A Consultative Committee meeting was held on 3 February 2016.  The MFB did not place the issue of the Changes on the agenda at that meeting. Consultative Committee meetings were also held on 4 February 2015, 4 March 2015, 1 April 2015, 6 May 2015, 3 June 2015, 1 July 2015, 5 July 2015, 2 September 2015, 7 October 2015, 4 November 2015, 2 December 2015 and 12 January 2016. The MFB did not place the issue of the Changes on the agenda at those meetings.

On 4 February 2016, the solicitors for the UFU sought an undertaking from the MFB that it would abide by the requirement in clause 19.4 of the Agreement that “the status quo must apply in accordance with the existing situation or practice that existed immediately prior to the subject matter of the grievance or dispute occurring”. On 5 February 2016, the MFB refused to provide such an undertaking.

As at 5 February 2016 the MFB had not consulted with the UFU in accordance with the procedure in clause 13 of the Agreement in relation to the Changes.

There were various dispute resolution processes and meetings to resolve the issues between the parties.   It appears that the outcome of the process was (at [49]-[52]):

In February 2016, the MFB implemented quotas on applications to participate in the MFB Selection Process (350 male and 350 female).

The VST administered by ACER on 12 and 13 March 2016 included the mechanical reasoning test, following a change in position by the MFB as a result of the discussions before Commissioner Roe.

ACER marked the VST, on the instructions of the MFB, using both the cut off score of 50 on the old scale and the cut off score of 45 on the new scale.

Candidates who passed the VST on either the cut off score of 50 on the old scale, or the cut off score of 45 on the new scale, proceeded to the next stage of the selection process. The MFB advised candidates who had met only one of the cut off scores of 50 on the old scale or 45 on the new scale that they had provisionally passed the VST, subject to the outcome of this proceeding. Of this group, two candidates passed the remaining stages of the selection process but none were selected for the July 2016 recruit training course.

The issue before the Court was not whether the changes to the recruitment process were good, bad or indifferent, but the failure to consult with the UFU as the MFB had agreed to do.  The MFB did agree that they had failed to cmply with the EA and the parties agreed that the appropriate remedy was the penalty of $25 000 to be paid to the UFU.  North J said (at [58]-[60] but incorrectly numbered in the judgment as [8]-[10]):

The aim of the imposition of the civil penalty is to act as a deterrent to the respondent and to other parties to enterprise agreements to fail to adhere to the terms of those agreements.  There is no evidence that the respondent has contravened the Act on any other occasion.

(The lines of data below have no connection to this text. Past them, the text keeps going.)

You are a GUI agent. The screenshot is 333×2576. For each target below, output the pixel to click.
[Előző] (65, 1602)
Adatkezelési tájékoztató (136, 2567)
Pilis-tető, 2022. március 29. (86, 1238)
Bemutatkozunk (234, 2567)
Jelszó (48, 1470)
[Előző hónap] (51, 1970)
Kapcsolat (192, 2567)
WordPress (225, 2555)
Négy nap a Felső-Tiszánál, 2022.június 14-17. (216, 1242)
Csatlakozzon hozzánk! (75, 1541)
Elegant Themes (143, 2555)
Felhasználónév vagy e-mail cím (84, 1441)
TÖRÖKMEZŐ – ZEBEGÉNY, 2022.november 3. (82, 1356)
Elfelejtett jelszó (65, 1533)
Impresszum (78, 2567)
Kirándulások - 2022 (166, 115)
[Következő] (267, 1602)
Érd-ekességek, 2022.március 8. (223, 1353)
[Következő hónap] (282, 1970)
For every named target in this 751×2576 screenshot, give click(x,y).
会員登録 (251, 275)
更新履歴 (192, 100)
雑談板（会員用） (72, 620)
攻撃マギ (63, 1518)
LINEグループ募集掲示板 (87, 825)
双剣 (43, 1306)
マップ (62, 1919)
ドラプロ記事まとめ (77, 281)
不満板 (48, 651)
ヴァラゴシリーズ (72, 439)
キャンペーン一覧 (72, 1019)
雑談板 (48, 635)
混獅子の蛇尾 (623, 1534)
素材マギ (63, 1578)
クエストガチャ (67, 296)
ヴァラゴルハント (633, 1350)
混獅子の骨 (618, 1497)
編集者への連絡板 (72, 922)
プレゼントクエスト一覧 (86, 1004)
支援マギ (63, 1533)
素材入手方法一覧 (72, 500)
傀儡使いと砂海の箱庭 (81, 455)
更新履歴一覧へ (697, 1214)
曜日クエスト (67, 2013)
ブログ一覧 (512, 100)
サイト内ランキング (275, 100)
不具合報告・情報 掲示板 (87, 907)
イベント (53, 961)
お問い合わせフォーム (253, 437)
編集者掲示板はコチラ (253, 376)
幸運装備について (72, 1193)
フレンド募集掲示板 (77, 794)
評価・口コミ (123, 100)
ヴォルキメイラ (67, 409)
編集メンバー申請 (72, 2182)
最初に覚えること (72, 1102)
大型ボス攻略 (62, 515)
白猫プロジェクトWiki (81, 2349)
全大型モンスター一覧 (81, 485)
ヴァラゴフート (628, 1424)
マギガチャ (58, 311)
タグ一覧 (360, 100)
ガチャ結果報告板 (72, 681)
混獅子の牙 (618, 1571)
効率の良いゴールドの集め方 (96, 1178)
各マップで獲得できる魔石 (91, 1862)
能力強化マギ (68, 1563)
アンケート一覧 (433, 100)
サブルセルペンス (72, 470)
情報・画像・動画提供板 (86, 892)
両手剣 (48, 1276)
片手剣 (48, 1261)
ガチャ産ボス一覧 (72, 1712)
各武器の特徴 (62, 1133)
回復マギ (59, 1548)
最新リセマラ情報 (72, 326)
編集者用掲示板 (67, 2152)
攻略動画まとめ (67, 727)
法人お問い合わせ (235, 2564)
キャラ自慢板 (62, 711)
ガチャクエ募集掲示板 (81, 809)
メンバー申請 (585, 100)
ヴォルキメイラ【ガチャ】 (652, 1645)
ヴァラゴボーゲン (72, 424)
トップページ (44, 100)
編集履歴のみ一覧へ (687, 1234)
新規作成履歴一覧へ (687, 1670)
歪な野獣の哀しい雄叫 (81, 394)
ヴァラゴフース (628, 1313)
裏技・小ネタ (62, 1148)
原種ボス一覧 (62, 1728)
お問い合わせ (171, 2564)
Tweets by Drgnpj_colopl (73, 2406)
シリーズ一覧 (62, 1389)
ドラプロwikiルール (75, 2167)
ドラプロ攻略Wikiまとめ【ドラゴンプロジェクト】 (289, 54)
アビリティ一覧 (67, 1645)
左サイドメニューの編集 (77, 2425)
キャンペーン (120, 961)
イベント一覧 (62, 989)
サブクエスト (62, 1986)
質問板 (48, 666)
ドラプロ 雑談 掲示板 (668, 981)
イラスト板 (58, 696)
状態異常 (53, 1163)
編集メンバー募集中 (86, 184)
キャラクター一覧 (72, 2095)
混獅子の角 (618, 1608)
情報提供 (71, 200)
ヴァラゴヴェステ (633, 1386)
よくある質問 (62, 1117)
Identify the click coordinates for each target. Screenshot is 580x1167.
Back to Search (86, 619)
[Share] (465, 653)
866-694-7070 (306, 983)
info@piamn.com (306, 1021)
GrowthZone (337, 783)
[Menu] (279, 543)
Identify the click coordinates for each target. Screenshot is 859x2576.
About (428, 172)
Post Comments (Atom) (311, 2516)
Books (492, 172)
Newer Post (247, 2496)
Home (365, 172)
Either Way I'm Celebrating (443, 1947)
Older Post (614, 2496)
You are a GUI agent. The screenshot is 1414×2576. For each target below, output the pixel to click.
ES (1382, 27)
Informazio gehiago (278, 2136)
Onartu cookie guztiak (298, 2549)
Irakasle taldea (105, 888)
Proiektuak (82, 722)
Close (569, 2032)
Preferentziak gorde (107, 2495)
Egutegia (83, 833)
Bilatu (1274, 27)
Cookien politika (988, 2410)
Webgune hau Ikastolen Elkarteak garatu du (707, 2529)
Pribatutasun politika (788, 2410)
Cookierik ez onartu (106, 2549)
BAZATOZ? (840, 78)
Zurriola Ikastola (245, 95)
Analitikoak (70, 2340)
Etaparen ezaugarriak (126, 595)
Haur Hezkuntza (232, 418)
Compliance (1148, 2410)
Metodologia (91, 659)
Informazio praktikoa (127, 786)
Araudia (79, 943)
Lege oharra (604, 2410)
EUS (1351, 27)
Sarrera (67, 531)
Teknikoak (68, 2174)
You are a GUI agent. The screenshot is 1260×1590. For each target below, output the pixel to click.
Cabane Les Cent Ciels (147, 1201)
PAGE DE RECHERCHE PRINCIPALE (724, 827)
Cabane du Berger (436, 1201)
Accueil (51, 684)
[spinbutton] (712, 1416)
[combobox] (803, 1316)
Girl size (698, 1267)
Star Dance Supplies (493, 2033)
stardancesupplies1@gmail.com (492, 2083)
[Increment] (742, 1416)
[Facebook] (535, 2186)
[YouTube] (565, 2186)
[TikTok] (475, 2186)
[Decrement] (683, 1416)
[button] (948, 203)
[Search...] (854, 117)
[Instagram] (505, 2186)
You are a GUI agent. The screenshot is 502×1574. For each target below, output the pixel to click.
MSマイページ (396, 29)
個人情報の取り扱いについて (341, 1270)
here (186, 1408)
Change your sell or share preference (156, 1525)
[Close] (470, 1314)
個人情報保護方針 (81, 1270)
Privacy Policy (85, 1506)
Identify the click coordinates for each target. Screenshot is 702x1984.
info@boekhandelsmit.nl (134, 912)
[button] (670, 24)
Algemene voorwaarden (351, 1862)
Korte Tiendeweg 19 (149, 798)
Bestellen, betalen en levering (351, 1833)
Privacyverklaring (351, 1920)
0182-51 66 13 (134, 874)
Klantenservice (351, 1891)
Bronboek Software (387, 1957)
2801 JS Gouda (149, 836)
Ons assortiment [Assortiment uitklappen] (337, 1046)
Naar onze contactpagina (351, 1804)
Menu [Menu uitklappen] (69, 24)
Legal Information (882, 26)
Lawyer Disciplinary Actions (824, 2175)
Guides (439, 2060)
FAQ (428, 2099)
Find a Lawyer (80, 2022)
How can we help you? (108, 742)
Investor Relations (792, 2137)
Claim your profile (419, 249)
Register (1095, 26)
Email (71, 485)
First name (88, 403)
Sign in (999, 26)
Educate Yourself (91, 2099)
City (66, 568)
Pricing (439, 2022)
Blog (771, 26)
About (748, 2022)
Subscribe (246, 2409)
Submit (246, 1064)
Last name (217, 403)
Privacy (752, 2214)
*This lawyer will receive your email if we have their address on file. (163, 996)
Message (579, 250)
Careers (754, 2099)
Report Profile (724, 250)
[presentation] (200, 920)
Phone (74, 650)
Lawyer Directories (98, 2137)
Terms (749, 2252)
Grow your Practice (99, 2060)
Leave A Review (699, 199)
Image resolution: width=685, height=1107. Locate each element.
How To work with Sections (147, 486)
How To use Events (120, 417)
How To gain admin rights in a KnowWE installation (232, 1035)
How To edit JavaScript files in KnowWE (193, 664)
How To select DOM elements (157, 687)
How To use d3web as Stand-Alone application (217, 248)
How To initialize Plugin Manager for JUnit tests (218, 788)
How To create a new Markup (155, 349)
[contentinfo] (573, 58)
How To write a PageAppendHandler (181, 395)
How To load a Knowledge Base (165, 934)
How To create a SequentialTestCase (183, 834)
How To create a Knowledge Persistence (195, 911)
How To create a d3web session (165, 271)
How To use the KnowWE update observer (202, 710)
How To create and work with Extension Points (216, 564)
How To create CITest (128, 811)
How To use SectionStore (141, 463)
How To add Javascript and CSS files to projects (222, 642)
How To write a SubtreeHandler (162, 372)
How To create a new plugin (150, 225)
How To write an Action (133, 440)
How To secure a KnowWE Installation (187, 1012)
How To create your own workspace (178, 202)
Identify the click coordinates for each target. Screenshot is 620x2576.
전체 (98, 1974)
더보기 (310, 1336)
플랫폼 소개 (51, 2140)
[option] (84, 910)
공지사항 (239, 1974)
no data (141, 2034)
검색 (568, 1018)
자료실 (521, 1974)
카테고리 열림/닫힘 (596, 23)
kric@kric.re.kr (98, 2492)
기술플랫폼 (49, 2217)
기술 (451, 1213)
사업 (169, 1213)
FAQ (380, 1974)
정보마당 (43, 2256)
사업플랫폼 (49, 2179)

In setting the penalty, it is also significant that, except as to the gender quota issue, any harm which might otherwise have resulted from the respondent’s failure to consult was limited. The applicant was prompt to commence proceedings and obtained orders to prevent the respondent taking further action unless it complied with the provisions of the enterprise agreement.

The proposed penalty is about 50 per cent of the maximum penalty available. The agreement of the parties properly reflects the seriousness of the conduct of the respondent. The amount proposed is appropriate in all the circumstances. For those reasons, I will make the orders which the parties seek by consent.